* _Problem 1_:
Rewrite the part of the HIV-1 capsid inhibitor abstract starting at "Conclusions: Small molecules" and ending at "in this site.", using "hydrophobic cleft" in place of "hydrophobic pocket".
* _Problem 2_:
In the HIV-1 capsid inhibitor abstract, which residue has its aromatic ring displaced from the protein core when CAP-1 binds?
*** Extract provided Section Begins ***
Background: The CA domain of the HIV-1 Gag polyprotein plays vital roles in both early and late phases of the viral life cycle and is therefore an attractive and novel antiviral target. Recently identified were 2 compounds (CAP-1 and CAP-2) with antiviral activity that bind to the N-terminal domain of CA (CA^N) and inhibit capsid assembly during viral maturation. Understanding how the CAP compounds bind to CA^N will help reveal their modes of action.

Methods: X-ray crystallography and nuclear magnetic resonance (NMR) spectroscopy were used in combination to elucidate the structure.

Results: We have determined the structure of the complex between CA^N and the antiviral assembly inhibitor N-(3-chloro-4-methylphenyl)-N′-{2-[({5-[(dimethylamino)-methyl]-2-furyl}-methyl)-sulfanyl]ethyl}-urea) (CAP-1) using a combination of NMR spectroscopy and X-ray crystallography. The global CA^N protein structure is unchanged, but undergoes a striking localized conformational change upon CAP-1 binding, in which the aromatic ring of Phe32 is displaced from its buried position in the protein core, thereby opening a deep hydrophobic cavity that serves as the ligand binding site. The aromatic ring of CAP-1 inserts into the cavity, with the urea NH groups forming hydrogen bonds with the backbone oxygen of Val59 and the dimethylamonium group interacting with the side-chains of Glu28 and Glu29. Elements that could be exploited to improve binding affinity are apparent in the structure

Conclusions: Small molecules of the CAP family can bind in a hydrophobic pocket located between CA^N helices 1, 2, 4, and 7 that is not observed in the native CA^N structure. CAP binding blocks capsid assembly, maturation, and viral infectivity, apparently by disrupting the formation of an essential interface between the CA^N and CA^C domains. Our work therefore reveals the presence of a previously unrecognized inhibitor binding pocket and can help guide optimization of inhibitors that can bind in this site.
*** Extract provided Section Ends ***
*** Provided data Section Begins ***
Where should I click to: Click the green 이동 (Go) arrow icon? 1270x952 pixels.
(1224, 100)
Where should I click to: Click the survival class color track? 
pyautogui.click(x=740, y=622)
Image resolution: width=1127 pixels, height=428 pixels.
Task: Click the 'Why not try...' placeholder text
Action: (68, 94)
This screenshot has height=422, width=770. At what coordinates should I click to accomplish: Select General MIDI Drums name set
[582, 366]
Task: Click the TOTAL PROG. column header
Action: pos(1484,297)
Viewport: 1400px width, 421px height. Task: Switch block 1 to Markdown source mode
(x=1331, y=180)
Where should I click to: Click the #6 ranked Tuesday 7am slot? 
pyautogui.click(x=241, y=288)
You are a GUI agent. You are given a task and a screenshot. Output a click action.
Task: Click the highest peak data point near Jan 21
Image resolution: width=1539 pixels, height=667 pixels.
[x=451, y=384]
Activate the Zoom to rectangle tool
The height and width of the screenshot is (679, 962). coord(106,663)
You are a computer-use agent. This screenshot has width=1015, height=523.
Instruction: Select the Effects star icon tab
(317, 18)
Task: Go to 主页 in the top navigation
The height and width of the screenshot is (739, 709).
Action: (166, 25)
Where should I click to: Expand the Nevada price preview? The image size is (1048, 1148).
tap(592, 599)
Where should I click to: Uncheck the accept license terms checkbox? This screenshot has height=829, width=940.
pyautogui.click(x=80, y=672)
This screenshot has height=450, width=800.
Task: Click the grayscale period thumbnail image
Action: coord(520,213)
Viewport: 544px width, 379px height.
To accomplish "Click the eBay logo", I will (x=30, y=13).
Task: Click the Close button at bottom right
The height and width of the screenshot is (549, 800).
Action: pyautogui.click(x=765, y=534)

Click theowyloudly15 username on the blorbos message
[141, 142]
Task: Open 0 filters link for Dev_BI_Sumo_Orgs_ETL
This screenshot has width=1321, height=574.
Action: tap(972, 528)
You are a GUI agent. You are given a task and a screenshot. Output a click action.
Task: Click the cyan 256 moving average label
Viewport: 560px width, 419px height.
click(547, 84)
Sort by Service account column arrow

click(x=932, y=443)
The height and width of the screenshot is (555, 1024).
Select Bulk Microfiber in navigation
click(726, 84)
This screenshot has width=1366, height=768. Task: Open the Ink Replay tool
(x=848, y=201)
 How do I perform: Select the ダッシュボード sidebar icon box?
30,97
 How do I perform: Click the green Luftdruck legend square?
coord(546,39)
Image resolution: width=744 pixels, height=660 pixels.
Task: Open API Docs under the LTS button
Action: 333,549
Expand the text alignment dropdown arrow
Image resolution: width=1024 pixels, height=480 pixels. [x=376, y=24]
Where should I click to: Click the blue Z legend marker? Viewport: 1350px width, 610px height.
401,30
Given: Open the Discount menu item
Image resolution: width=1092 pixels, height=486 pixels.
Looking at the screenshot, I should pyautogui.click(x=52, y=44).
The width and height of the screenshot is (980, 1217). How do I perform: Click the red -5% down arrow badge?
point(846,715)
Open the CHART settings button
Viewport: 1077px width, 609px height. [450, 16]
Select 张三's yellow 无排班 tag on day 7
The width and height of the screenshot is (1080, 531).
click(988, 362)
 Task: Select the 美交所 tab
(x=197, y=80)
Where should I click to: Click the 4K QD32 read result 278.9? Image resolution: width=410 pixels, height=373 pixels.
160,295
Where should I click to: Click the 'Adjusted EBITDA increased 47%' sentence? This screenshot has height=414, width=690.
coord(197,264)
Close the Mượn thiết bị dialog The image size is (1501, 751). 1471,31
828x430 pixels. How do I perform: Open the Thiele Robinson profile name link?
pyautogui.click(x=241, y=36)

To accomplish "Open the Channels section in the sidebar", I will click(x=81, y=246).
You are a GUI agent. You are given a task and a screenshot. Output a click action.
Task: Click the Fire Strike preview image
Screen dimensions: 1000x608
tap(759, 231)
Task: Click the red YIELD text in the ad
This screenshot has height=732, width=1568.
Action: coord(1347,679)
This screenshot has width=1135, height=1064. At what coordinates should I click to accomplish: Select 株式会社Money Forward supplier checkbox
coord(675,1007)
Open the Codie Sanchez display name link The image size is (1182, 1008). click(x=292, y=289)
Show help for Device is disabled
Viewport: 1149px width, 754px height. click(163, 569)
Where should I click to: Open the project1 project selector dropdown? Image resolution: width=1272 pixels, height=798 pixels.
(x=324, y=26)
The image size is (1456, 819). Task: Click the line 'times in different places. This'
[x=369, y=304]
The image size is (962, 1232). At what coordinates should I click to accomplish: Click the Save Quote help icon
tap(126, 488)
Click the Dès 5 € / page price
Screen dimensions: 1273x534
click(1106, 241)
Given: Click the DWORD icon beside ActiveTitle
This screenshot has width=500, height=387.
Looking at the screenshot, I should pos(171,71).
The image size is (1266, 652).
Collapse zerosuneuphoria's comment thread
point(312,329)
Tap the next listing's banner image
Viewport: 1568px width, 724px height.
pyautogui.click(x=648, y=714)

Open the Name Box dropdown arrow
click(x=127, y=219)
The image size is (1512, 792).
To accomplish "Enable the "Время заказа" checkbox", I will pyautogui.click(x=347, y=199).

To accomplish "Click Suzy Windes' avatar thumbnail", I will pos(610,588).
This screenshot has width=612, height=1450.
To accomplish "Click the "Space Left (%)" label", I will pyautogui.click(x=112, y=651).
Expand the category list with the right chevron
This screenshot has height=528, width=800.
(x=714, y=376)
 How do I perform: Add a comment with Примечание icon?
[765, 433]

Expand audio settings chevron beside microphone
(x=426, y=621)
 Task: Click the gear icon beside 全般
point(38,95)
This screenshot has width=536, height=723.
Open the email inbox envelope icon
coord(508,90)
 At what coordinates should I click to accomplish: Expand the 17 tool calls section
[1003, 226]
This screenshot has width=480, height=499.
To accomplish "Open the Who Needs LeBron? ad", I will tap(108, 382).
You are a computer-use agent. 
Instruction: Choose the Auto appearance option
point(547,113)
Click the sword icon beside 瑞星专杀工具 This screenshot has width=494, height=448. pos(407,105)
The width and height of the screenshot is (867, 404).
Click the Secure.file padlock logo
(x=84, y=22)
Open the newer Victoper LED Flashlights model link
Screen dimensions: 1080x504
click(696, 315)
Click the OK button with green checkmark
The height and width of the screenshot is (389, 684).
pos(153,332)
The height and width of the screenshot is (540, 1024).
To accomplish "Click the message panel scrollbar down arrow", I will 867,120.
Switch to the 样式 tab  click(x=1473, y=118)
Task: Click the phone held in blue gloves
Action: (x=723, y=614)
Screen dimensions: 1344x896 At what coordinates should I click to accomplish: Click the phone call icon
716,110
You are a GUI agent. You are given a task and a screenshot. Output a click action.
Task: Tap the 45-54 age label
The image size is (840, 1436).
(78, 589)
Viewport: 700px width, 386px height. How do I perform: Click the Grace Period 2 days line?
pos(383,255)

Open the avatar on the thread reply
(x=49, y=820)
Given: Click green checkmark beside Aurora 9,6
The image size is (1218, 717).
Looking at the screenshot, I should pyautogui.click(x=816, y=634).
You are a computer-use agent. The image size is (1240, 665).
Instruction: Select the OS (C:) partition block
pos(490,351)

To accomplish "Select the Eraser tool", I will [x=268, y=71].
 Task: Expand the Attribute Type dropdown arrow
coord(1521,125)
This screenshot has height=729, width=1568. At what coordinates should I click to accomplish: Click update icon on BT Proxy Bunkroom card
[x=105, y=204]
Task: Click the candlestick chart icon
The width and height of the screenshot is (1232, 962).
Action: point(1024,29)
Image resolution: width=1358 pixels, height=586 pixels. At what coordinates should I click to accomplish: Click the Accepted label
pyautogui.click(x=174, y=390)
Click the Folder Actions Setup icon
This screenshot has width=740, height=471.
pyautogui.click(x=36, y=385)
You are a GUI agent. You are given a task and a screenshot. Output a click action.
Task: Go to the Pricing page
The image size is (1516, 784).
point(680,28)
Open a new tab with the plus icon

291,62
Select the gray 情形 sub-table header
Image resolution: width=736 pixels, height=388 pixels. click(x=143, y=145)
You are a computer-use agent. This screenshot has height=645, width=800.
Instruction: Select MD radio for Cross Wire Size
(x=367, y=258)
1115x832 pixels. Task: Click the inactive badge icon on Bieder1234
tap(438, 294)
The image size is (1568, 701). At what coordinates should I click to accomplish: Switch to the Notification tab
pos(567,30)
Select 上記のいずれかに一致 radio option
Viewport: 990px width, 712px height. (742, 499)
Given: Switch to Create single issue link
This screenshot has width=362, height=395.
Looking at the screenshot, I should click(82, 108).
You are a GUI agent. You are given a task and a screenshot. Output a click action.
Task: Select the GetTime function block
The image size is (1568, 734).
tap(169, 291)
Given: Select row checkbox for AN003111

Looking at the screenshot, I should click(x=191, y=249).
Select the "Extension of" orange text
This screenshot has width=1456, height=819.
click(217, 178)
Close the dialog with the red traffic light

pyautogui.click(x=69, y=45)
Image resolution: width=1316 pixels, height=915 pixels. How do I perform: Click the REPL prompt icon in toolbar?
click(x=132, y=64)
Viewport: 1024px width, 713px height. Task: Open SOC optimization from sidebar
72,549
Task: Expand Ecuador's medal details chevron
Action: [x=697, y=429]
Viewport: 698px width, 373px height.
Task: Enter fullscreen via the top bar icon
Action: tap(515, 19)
*** Provided data Section Ends ***
* _Task response 1_:
Conclusions: Small molecules of the CAP family can bind in a hydrophobic cleft located between CA^N helices 1, 2, 4, and 7 that is not observed in the native CA^N structure. CAP binding blocks capsid assembly, maturation, and viral infectivity, apparently by disrupting the formation of an essential interface between the CA^N and CA^C domains. Our work therefore reveals the presence of a previously unrecognized inhibitor binding pocket and can help guide optimization of inhibitors that can bind in this site.

* _Task response 2_:
Phe32